A run of rows:
===============
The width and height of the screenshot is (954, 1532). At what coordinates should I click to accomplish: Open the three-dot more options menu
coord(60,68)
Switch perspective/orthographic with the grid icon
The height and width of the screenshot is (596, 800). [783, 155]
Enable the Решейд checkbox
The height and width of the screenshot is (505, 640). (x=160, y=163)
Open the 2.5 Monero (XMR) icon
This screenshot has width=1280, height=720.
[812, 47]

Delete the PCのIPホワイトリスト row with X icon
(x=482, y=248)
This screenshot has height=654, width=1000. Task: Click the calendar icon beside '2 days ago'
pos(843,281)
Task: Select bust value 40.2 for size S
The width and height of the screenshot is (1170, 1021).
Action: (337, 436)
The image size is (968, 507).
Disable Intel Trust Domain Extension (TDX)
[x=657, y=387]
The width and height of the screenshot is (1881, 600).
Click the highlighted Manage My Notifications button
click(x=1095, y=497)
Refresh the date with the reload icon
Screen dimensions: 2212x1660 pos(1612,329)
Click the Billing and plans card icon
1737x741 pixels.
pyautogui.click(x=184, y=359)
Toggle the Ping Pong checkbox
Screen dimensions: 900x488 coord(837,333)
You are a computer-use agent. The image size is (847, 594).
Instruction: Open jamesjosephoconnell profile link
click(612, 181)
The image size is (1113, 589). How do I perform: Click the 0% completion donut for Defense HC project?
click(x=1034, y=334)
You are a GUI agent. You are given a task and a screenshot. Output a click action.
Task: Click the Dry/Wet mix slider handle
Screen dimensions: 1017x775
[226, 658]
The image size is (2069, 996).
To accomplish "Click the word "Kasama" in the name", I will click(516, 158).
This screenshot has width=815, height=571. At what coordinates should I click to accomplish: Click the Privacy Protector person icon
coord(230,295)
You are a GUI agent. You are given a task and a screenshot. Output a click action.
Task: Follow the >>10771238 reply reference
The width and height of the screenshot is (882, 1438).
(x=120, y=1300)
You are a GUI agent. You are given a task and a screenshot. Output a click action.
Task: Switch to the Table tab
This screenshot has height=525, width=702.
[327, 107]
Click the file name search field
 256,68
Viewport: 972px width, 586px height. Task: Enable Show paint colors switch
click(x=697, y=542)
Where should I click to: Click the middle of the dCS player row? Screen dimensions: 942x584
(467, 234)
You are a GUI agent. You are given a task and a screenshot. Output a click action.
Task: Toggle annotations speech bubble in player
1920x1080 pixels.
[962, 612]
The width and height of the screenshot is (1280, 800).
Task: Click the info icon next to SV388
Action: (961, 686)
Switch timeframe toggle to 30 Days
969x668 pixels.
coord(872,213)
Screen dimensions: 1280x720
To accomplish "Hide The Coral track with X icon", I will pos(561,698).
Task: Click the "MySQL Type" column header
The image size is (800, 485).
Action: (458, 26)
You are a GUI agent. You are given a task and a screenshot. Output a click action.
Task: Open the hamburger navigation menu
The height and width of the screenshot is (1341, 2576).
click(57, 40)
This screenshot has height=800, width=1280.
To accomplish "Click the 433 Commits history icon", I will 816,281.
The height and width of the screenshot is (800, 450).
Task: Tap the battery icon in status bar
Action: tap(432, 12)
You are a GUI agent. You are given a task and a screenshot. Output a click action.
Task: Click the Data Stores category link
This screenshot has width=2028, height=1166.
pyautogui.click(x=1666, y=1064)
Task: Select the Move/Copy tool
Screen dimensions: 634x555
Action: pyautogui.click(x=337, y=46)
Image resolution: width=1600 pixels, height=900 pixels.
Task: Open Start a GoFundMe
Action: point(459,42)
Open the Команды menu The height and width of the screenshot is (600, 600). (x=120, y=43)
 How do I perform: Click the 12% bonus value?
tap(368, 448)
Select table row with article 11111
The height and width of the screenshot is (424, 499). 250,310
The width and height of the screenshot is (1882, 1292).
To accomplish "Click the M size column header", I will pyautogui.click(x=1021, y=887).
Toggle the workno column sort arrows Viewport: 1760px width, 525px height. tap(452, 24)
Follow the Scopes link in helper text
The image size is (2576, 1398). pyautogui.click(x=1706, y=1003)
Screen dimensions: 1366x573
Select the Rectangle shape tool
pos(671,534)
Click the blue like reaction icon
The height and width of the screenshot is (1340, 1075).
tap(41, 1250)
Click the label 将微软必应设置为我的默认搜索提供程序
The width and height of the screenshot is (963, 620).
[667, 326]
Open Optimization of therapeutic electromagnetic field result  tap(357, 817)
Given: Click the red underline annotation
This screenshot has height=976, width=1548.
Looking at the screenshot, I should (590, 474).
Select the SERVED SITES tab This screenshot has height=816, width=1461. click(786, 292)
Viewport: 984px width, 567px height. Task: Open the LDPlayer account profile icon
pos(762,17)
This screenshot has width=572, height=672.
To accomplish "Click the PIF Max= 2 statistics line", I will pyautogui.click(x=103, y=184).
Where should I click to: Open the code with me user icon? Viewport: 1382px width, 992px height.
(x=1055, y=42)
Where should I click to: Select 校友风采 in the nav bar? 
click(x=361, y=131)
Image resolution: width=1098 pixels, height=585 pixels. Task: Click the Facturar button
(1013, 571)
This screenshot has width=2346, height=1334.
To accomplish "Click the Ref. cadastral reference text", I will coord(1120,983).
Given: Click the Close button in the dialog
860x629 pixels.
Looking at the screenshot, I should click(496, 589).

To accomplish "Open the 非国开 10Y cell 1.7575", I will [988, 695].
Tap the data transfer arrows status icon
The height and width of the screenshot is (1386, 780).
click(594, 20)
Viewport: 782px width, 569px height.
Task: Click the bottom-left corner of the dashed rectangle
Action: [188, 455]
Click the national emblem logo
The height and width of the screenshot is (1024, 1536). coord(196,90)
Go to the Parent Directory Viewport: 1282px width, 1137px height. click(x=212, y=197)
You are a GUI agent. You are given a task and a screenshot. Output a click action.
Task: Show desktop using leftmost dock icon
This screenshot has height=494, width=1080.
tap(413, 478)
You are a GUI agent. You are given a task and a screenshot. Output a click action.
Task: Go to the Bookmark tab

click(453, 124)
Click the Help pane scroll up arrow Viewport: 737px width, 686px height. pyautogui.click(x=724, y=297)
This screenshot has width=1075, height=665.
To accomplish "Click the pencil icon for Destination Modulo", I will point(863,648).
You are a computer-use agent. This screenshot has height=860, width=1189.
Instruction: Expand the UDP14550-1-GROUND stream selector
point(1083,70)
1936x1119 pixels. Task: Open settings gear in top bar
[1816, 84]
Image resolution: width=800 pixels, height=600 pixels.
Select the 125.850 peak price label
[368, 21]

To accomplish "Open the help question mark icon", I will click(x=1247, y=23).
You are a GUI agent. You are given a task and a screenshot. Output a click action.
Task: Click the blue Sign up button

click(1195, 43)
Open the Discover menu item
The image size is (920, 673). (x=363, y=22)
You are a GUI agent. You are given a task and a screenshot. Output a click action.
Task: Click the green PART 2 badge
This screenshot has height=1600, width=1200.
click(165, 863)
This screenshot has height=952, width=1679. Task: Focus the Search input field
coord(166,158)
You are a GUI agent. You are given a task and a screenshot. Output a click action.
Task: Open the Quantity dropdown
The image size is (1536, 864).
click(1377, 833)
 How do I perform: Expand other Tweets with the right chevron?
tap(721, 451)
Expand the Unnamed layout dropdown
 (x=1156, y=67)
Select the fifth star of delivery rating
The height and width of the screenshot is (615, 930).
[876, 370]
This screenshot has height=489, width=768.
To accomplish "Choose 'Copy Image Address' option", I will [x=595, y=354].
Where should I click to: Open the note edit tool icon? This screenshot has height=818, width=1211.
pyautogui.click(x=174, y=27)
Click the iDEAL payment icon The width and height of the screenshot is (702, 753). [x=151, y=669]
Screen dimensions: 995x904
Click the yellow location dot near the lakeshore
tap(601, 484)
===============
Written task>
Pull out each line in the rows above that contains the word "resolution", and copy every one of those lines in full.

Written reply>
Image resolution: width=1600 pixels, height=900 pixels.
Image resolution: width=1098 pixels, height=585 pixels. Task: Click the Facturar button
Image resolution: width=800 pixels, height=600 pixels.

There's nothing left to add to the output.